━━ Text shown

Look away, look away.

- Oh, damn.

- Wow, who knew?

He really is
the greatest showman.

- What the hell are you doing?

Why did you just bet
our new car?

- Because it's fun.

And because it's who I am.

I mean, remember
all those crazy bets

we used to make when you were
falling in love with me?

- I remember the bets we made
when I found you obnoxious

and difficult to be around.

- Yes, those bets.
See, you remember.

This is just like that.
- Hey, Santiago,

it's time to head out.

- Actually, I'm not leaving.

I'm gonna stay for the games.

- Ohh, look who's coming
around already.

We're gonna have fun.
- No, this isn't fun.

A voluntary
administration workshop is fun.

- Yeah, I hear it ends

with a six page
self-assessment.

- Oh, come on, Terry!

You don't have to rub it in!

- Welcome to
the first competition.

Which one of you
will meet your maker?

Be sure not to foul out,

or you will meet your end.

- We don't know
what the game is,

so these puns don't work.

- It's a meat throwing
challenge.

All of the expired cold cuts
from the kitchen refrigerator

are under this tarp.

Voila!

You will toss
a meat of your choosing

at the break room window
from ten feet away.

If it sticks to the glass,
well, then you move on.

If it doesn't, then you're a...
- Cold cut?

- Yes, now you're getting it.
Thank you, Rosa.

- Yah!
- Jake sticks it.

Amy sticks it.

Scully sticks it.

Hitchcock sticks it.

Holt old school sticks it.

Ro-Ro sticks it.

Debbie... where's Debbie?

━━━━
━━ Material to process

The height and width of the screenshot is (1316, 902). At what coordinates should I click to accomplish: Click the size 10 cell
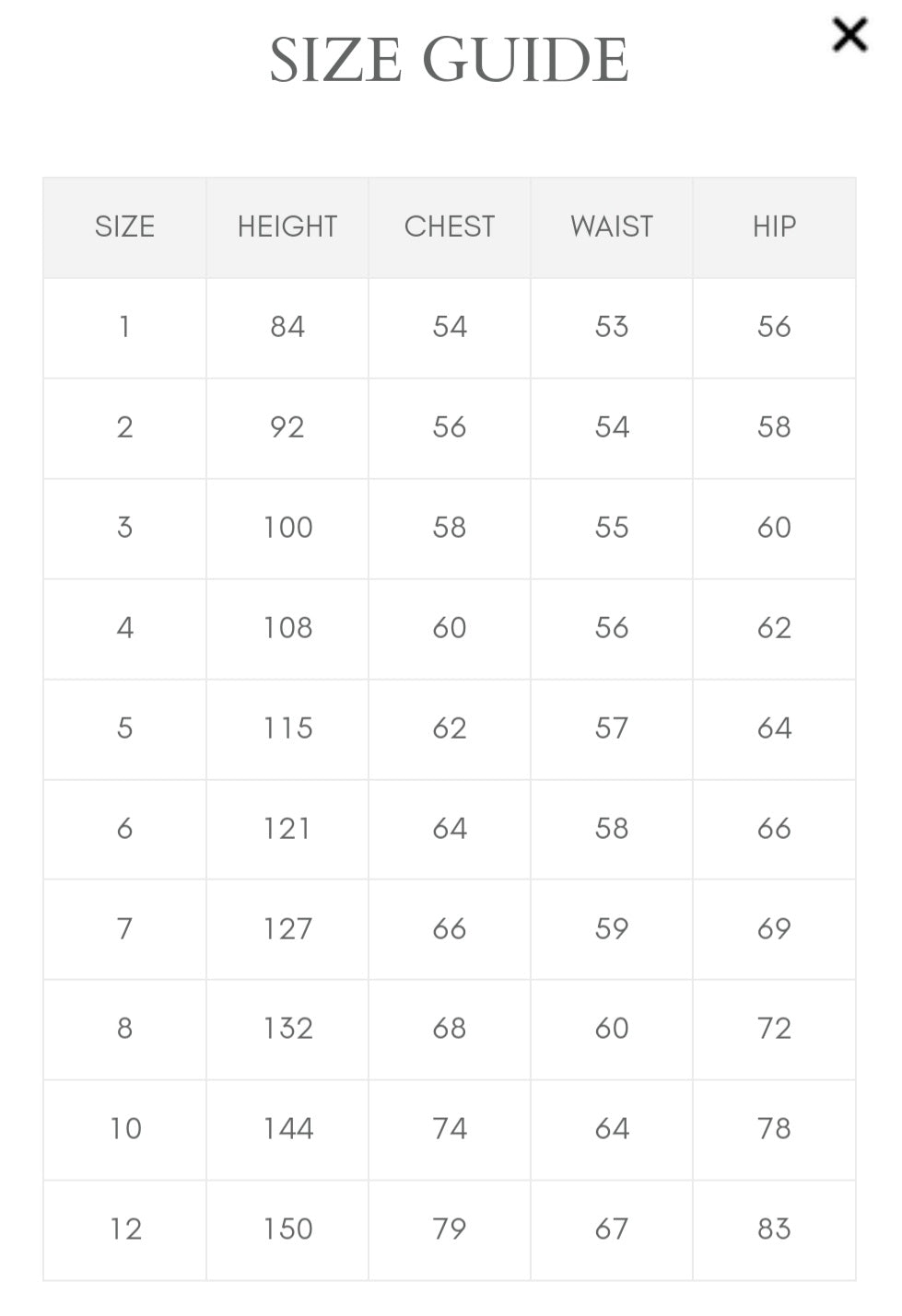(x=125, y=1129)
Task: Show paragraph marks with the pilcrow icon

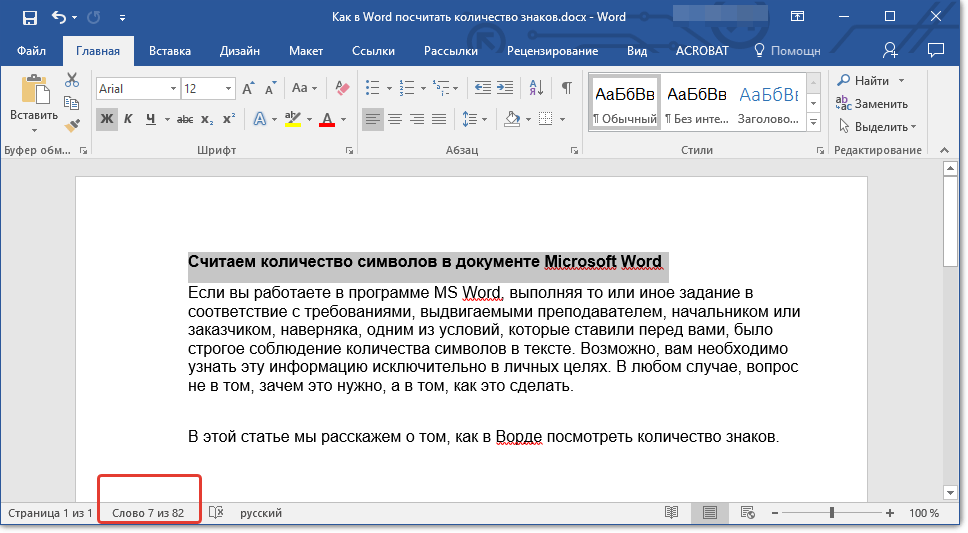Action: (x=566, y=88)
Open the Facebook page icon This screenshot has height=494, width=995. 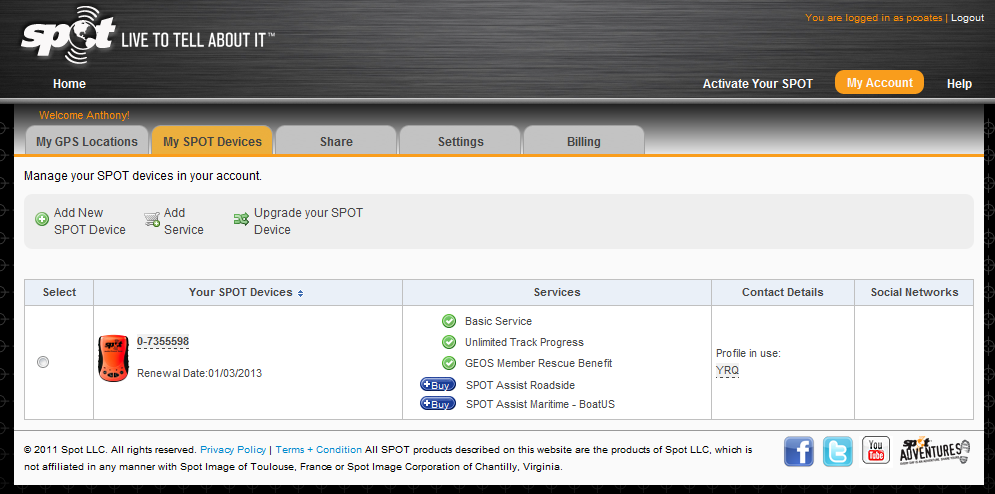(798, 452)
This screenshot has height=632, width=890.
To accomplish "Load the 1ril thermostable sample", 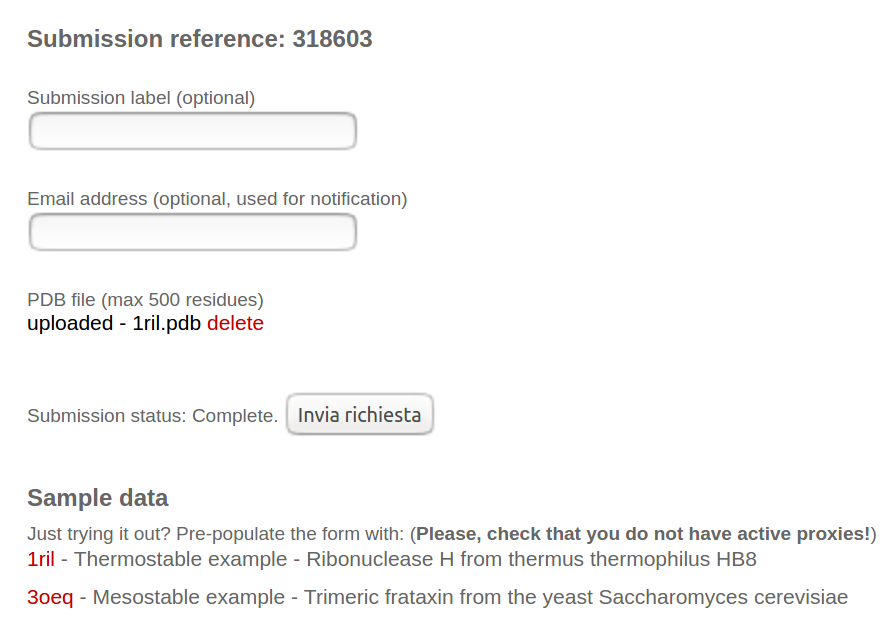I will pos(41,560).
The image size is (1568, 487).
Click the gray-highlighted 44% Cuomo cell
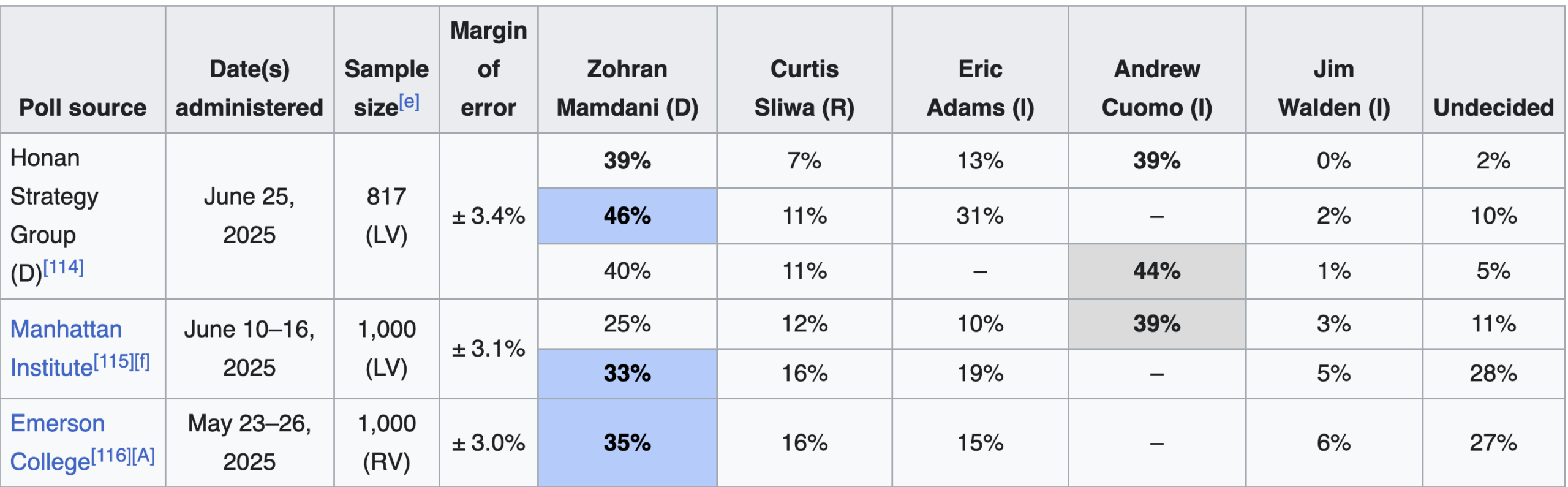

━━━━

■ Request 1
Starting with the first of the entries and ending with the line that contains "Action: (x=566, y=88)", write those lines out again with "pilcrow" swapped for "paragraph sign" and nothing else altered. Omit the pictures.
■ Request 2
Pick up the dialogue about the office meat-throwing challenge after its last line and keep it going.

■ Task output 1
The height and width of the screenshot is (1316, 902). At what coordinates should I click to accomplish: Click the size 10 cell
(x=125, y=1129)
Task: Show paragraph marks with the paragraph sign icon

Action: (x=566, y=88)

■ Task output 2
- I can't do this, Charles.
I didn't even grab a meat.

I'm not some expert
cold cut thrower like you.

- Everyone, I need a second
for a freak in trouble.

Debbie, I once stood here
in front of this squad

and felt like I didn't belong.
- But...

- But nothing.
This is your chance

to do something great.

Debbie, this is your moment.

Take it, and stick this meat.

- Is this turkey?
- Yes.

I'm very allergic to turkey.

- Hold her down!
- Ahh!

So Debbie's out.

But she'll be fine,
thanks to her purse

full of EpiPens.

And now, that brings us
to the end of round one,

which mean it is time
for another song.

♪ It was the meet
of the moment ♪

♪ Meat, meat, meat
of the moment ♪

- Yeah, we'll be back in five.
- ♪ Throw, throw, throw it

♪ At the window,
window, window ♪

- So I bet you're wondering
how I did so well

in that last competition.
- Actually, I was impressed

you didn't eat any of the meat.

- Well, I don't deserve
all the credit.

Scully, show 'em
what we're working with.

- This is Dorothy,
my pill box.

- Good God.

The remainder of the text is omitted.